Entries for locating text and elements:
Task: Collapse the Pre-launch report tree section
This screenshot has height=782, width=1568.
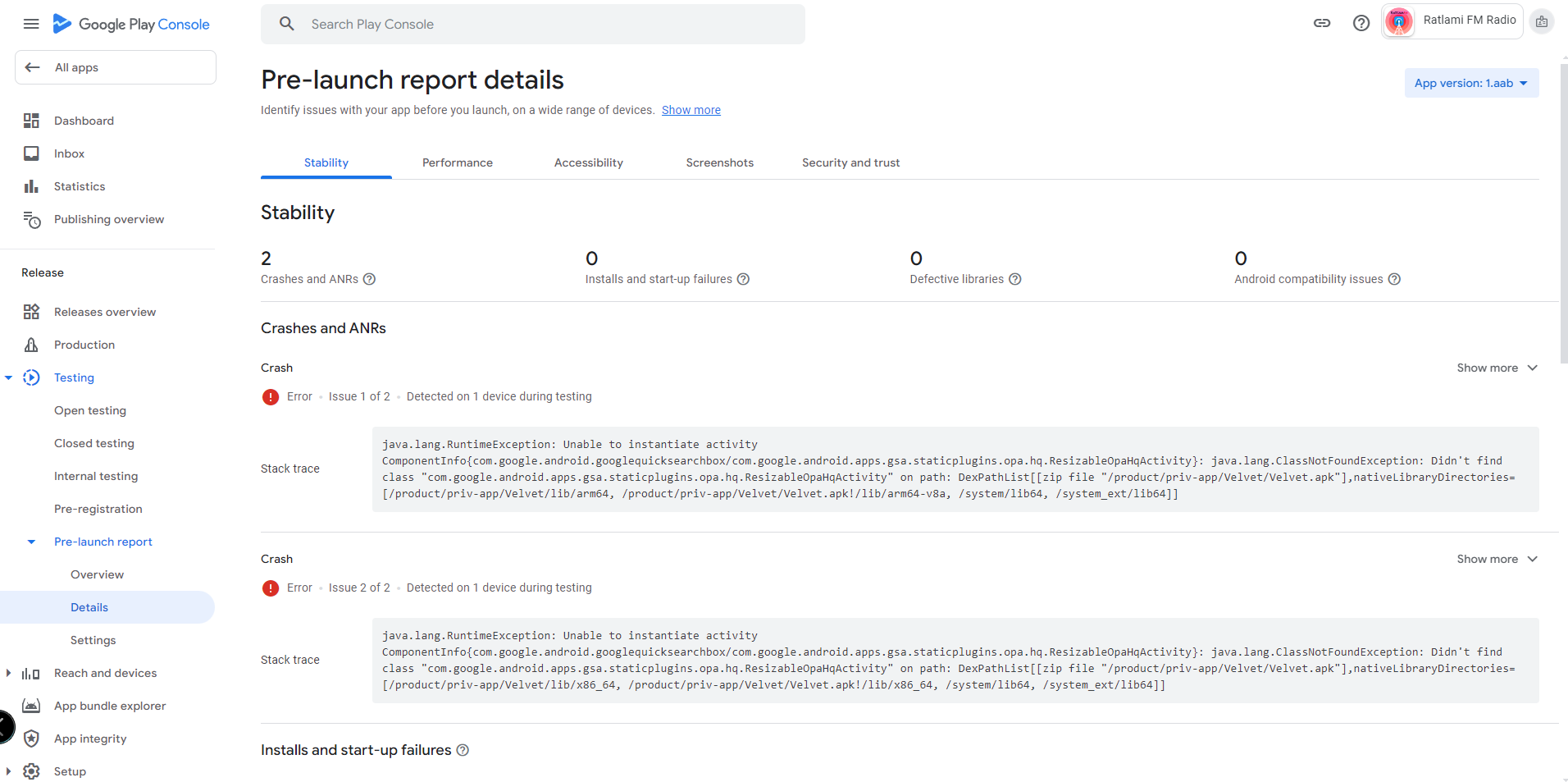Action: [31, 542]
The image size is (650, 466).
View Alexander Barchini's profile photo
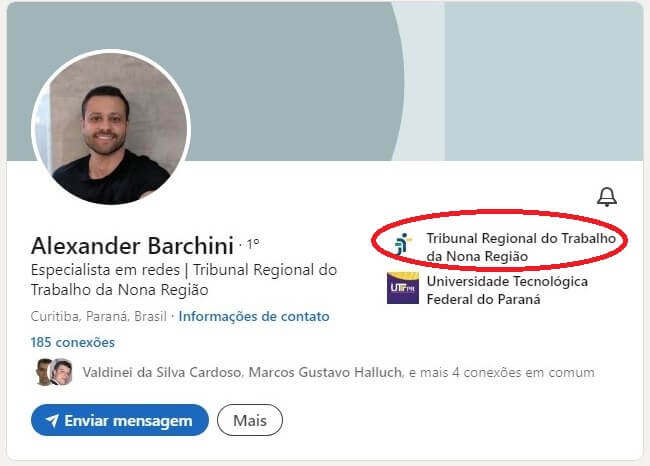(111, 127)

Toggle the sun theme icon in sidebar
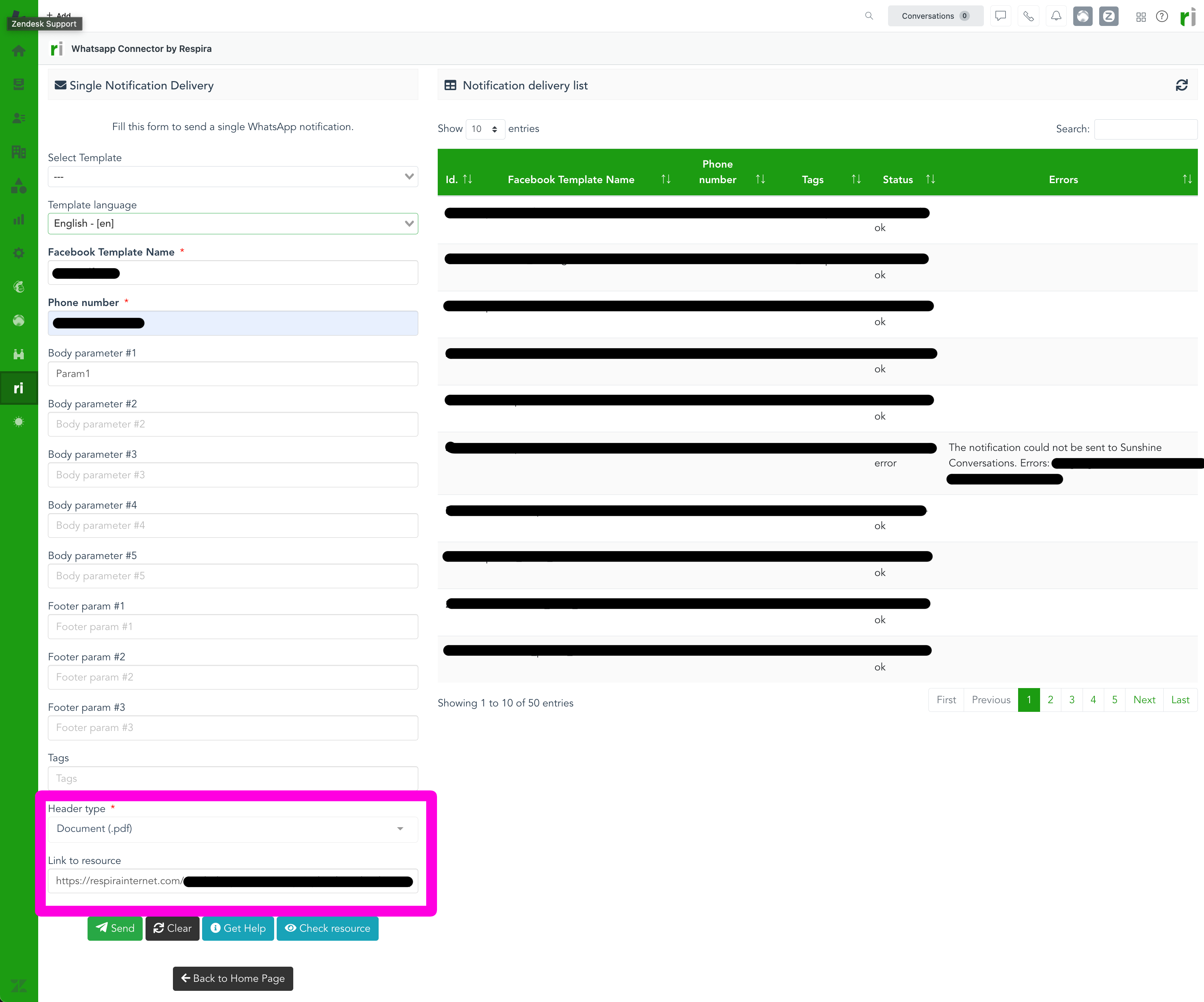[19, 422]

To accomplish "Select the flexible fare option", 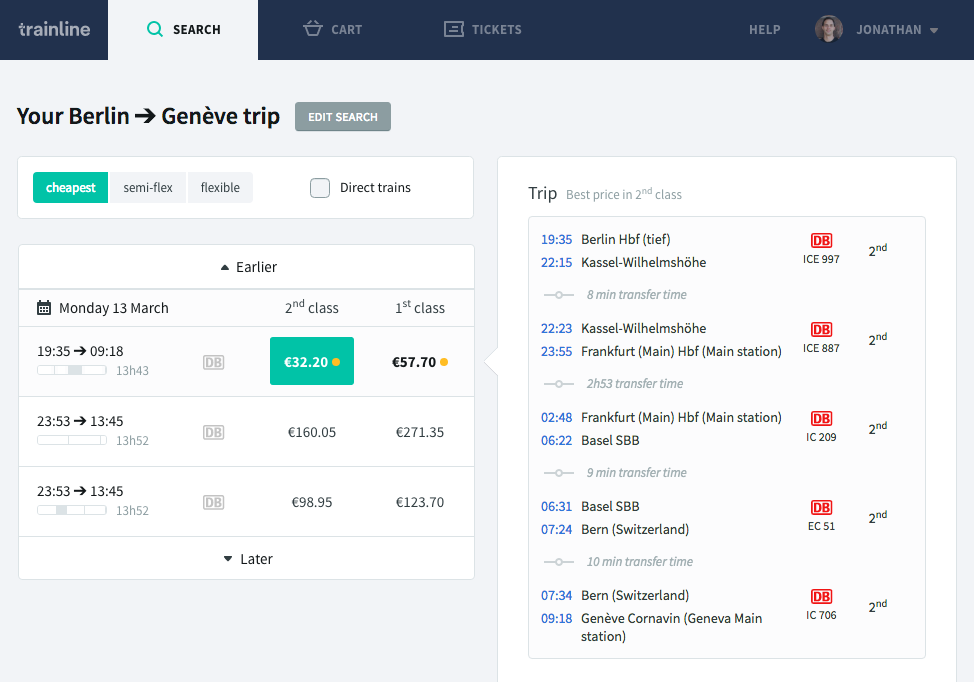I will (220, 188).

What is being asked: Report each line of the entries above that contains the word "This". Case counts.

The output:
This screenshot has height=782, width=1568.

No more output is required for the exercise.